Climbing roses in the silver birch

Big floppy pink roses with lovely perfume

The small pinky-white roses round the front door are looking rather sad this year I usually have to fight the greenfly in the spring and caterpillars later in the year. But this year the leaves are brown and not many flowers at all so I haven't taken a photo. This what they are supposed to look like.

Wednesday 4 July 2012

Slug update

The record rain during June has brought out the slugs and snails in force and I need not have worried about the shortage of slugs in the early spring. We've seen a few adult frogs too.
Slugs are everywhere, including I suspect around my French Beans, and in the conservatory and kitchen. They can squeeze through tiny spaces and nowhere is safe.  There's all sizes and colours including the leopard slug which apparently only eats dead vegetation (like wood lice) and so are really useful in the compost heap and generally tidying up.

Here's an entertaining video about their sex life from the BBC Springwatch team:

Tuesday 3 July 2012

Busy weekend with redcurrants and tree cutting

We had to take advantage of the few dry spells but managed to get a couple of big jobs done - netting the redcurrants and preparing space for the potted fruit trees.

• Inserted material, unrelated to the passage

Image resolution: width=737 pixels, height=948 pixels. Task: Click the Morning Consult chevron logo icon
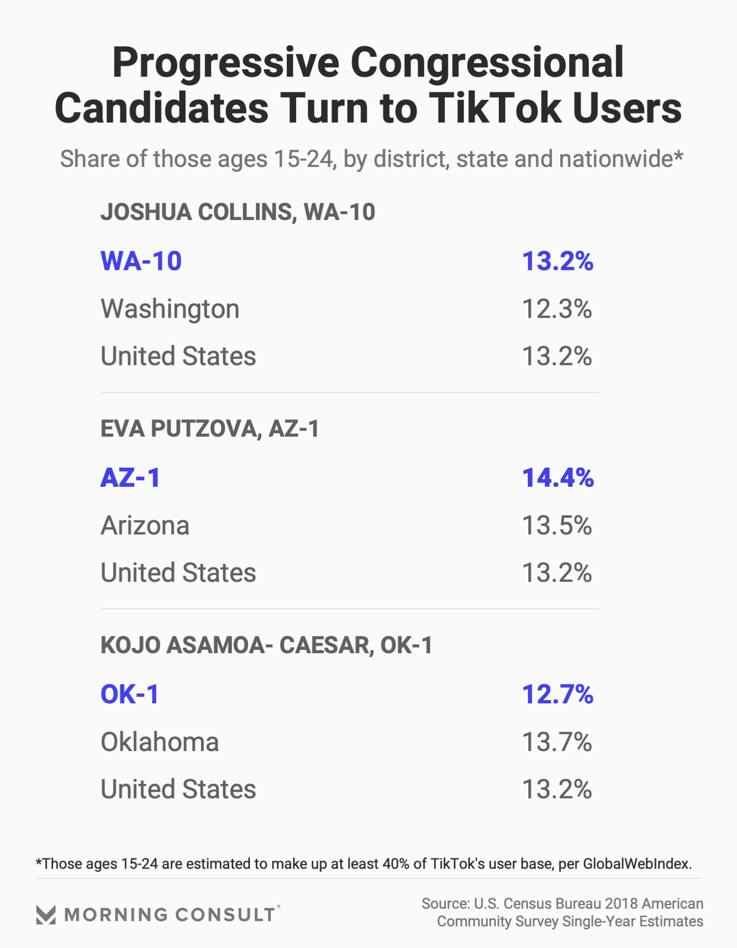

Last year's Redcurrants - the ones' the birds didn't get!
I hate putting nets over the redcurrants because it does seem a bit mean that we don't share with  the blackbirds and pigeons - but the problem is that left alone the birds don't leave enough for us humans! The pigeons land on top of the bushes, attacking from the top and breaking the branches to get to the fruit. The blackbirds come from below and take the ripe fruit on the lower branches. They are pretty persistent and I have often been picking on on side of a bush and a blackbird on the other side. They get quite annoyed and make their scolding noise if you try and chase them away. Anyway this year we decided to put nets over the six redcurrant bushes. The nets are old and needed some repairs so we'll see how enterprising our feathered friends are in getting to the lovely berries.
The other big job we did - or at least got started with - was to clear space for the new fruit trees we bought last year and which are still in pots. We cut down a malus tree that has rather insignificant flowers for just a week in the spring. It's been trained rather badly into an umbrella shape with the result the grass below is dead. The other area for planting is where a couple of shrubs died in the deep freeze winter before last. We pulled out the stumps and dug over the ground pulling up loads of ground elder to burn.
Next job is to get rid of the tree trunk and dig in lots of compost. We'll use the trunk and larger branches for firewood and have a big bonfire with the rest (as soon as it stops raining!)